Proceedings of International Conference on Perovskite Thin Film Photovoltaics, Photonics and Optoelectronics (ABXPV18PEROPTO)
DOI: https://doi.org/10.29363/nanoge.abxpvperopto.2018.044
Publication date: 11th December 2017
Hybrid organic−inorganic perovskite (HOIP) solar cells are a promising technology that combines the advantage of solution process technology with high power conversion efficiency (PCE), still in constant improvement. This success story started in 2009 with the report by Kojima et al. of a HOIP solar cell with 3.8% PCE. The highest certified PCE is currently at 22.1% in a single-junction device. While the toxicity of lead and long-term device stability are still major obstacles to be overcome for their widespread deployment in solar cells and electroluminescent devices, HOIPs represent a class of materials that combine promising electronic properties with solution processing technology.

- - - - -

**Exercise set**
a: Output the passage of the perovskite abstract from "DOI: https://doi.org/10.29363/nanoge.abxpvperopto.2018.044" up to and including "solution processing technology.".
b: Rewrite the paragraph of the perovskite abstract that begins "Hybrid organic−inorganic perovskite (HOIP) solar cells" in a shorter form, keeping its main facts.
c: According to the perovskite abstract, what power conversion efficiency did the HOIP solar cell reported by Kojima et al. in 2009 achieve?
The records that follow come from a separate source.

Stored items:
- - - - -

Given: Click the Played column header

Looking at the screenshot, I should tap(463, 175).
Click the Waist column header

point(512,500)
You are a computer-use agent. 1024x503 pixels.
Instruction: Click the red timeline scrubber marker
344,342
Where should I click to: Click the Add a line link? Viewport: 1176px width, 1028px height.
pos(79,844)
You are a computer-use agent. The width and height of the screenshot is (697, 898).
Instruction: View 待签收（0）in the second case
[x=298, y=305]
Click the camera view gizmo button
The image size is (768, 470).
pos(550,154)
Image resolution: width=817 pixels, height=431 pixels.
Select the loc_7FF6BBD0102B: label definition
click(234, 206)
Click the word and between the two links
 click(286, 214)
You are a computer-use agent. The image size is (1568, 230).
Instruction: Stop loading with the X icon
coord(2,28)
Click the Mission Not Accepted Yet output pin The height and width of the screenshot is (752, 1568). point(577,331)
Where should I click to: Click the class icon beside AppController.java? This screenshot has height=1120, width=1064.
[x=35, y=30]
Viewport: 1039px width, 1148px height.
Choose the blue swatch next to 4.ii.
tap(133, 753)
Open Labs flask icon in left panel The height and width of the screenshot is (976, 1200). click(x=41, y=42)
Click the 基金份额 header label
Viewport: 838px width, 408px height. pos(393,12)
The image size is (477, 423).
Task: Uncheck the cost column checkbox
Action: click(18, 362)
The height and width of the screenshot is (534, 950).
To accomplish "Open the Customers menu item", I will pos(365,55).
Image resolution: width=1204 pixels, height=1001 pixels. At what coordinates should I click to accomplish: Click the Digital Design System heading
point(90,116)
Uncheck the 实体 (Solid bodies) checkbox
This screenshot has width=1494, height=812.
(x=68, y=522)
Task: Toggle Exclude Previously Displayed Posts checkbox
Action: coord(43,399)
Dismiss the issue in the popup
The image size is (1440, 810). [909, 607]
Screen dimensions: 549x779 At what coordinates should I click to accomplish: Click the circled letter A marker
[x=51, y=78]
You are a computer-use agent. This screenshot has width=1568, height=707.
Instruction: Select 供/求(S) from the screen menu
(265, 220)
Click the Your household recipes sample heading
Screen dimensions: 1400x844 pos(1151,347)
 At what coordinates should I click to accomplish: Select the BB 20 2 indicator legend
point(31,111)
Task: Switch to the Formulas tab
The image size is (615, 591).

- - - - -

**Answers to the problems**
a:
DOI: https://doi.org/10.29363/nanoge.abxpvperopto.2018.044
Publication date: 11th December 2017
Hybrid organic−inorganic perovskite (HOIP) solar cells are a promising technology that combines the advantage of solution process technology with high power conversion efficiency (PCE), still in constant improvement. This success story started in 2009 with the report by Kojima et al. of a HOIP solar cell with 3.8% PCE. The highest certified PCE is currently at 22.1% in a single-junction device. While the toxicity of lead and long-term device stability are still major obstacles to be overcome for their widespread deployment in solar cells and electroluminescent devices, HOIPs represent a class of materials that combine promising electronic properties with solution processing technology.

b: Hybrid organic−inorganic perovskite (HOIP) solar cells pair solution processing with high and still-improving power conversion efficiency (PCE). They began in 2009 with a 3.8% PCE cell reported by Kojima et al., and the best certified single-junction PCE is now 22.1%. Lead toxicity and long-term stability remain major obstacles to widespread use in solar cells and electroluminescent devices.

c: 3.8%